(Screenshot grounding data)
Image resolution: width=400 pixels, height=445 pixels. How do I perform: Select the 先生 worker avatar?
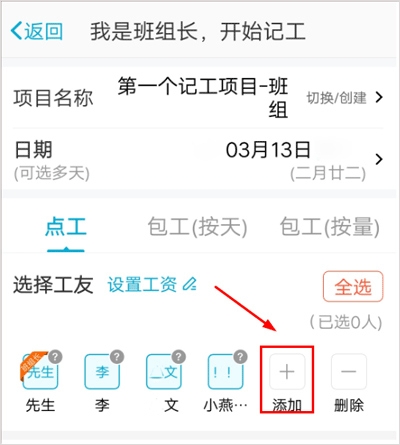(x=40, y=371)
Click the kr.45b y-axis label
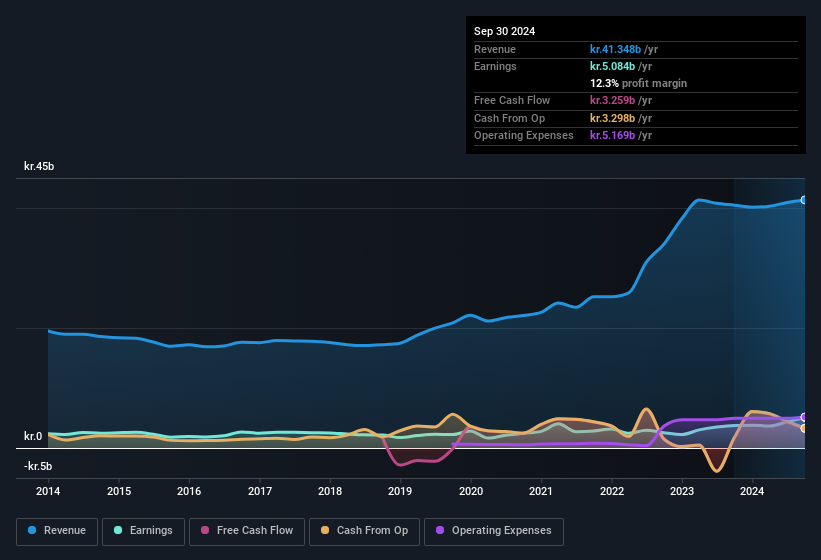This screenshot has width=821, height=560. tap(39, 166)
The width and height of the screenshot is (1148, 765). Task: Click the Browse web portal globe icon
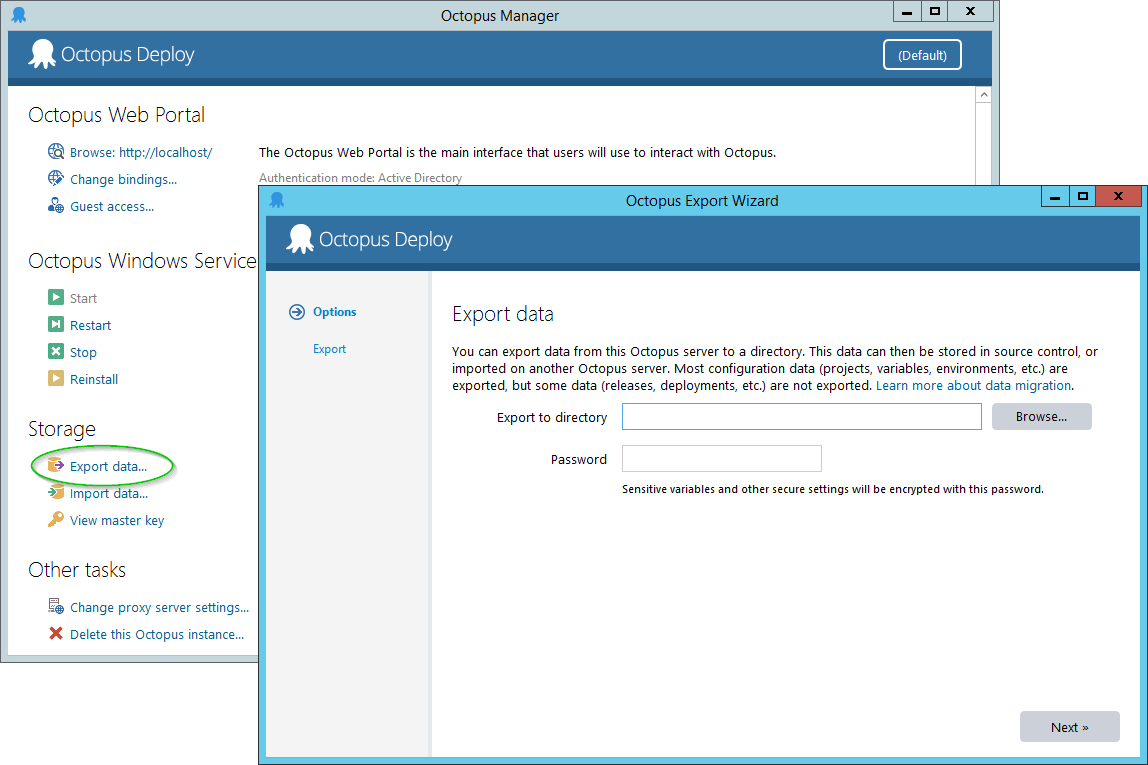click(x=56, y=152)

▶ **Exercise details**
Copy each of the entries above precisely, and drop whatever pictures they hold.

▶ **Response to the task**
Image resolution: width=400 pixels, height=445 pixels. How do I perform: Select the 先生 worker avatar?
(x=40, y=371)
Click the kr.45b y-axis label
This screenshot has width=821, height=560. tap(39, 166)
The width and height of the screenshot is (1148, 765). Task: Click the Browse web portal globe icon
click(x=56, y=152)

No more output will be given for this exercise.